駅長が置かれ、山田線櫛田駅 - 当駅間ならびに鳥羽線当駅 - 五十鈴川駅間の各駅を管理している。
当駅構内に近畿日本鉄道の親会社である近鉄グループホールディングス伊勢志摩支社が置かれている。[1]
乗り入れ路線
山田線と鳥羽線の2路線の接続点。
直通運転を主体としており、大阪・京都・名古屋方面と五十鈴川・賢島方面の間で特急・快速急行・急行が通る。普通列車も基本的に山田線伊勢中川駅 - (鳥羽線) - 志摩線賢島駅間の運転である。
歴史
参宮急行電鉄(参急)によって現在の近鉄大阪線・山田線にあたる大阪から伊勢神宮への参拝ルートが開かれた時、当初はこの駅の工事の遅れから隣の鉄道省山田駅(今の伊勢市駅)を暫定ターミナルとした。同社の桜井 - 山田間開業から3ヶ月たってようやく宇治山田のターミナル駅が完成し、全通に至った。開業から5日後には、この駅で参急線の全通披露会と参急の親会社で直通運転を行っていた大阪電気軌道(大軌)の創立20周年祝賀会が催されている。

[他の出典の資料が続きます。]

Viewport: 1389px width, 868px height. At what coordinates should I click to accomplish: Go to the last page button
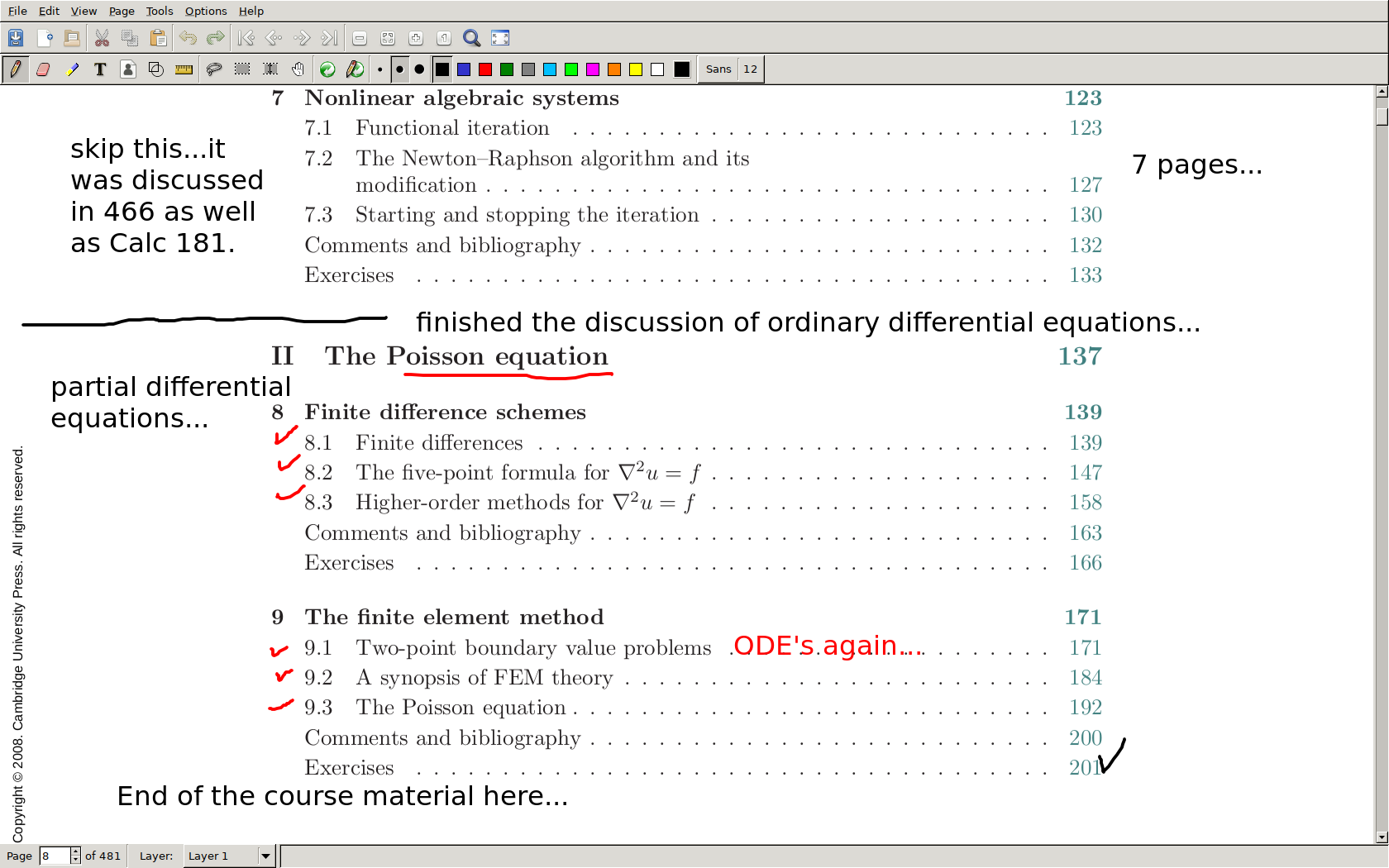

当時としては壮大であった高架ターミナル駅(詳細は#駅構造を参照)は伊勢のみならず大阪人の羨望も集め、「伊勢では電車も高天原に着く」と洒落て呼ばれた。当時、大阪上本町 - 宇治山田間の所要時間は2時間半、運賃は2円39銭であった。
開業時より半櫛形ホームで、3・4番線は将来の延伸を考慮したものになっていた。この時点では鳥羽線の建設計画はなかったものの、皇大神宮(内宮)までの延伸を計画していた。しかしこれは「余りにも恐れ多い」という理由で着工に至らず、結局ここから先へ線路が延伸されたのは開業から38年後の鳥羽線開業時であった。
年表
- 1931年(昭和6年)3月17日:参宮急行電鉄(参急)の山田(現在の伊勢市) - 宇治山田間開通に伴い、終着駅として開業。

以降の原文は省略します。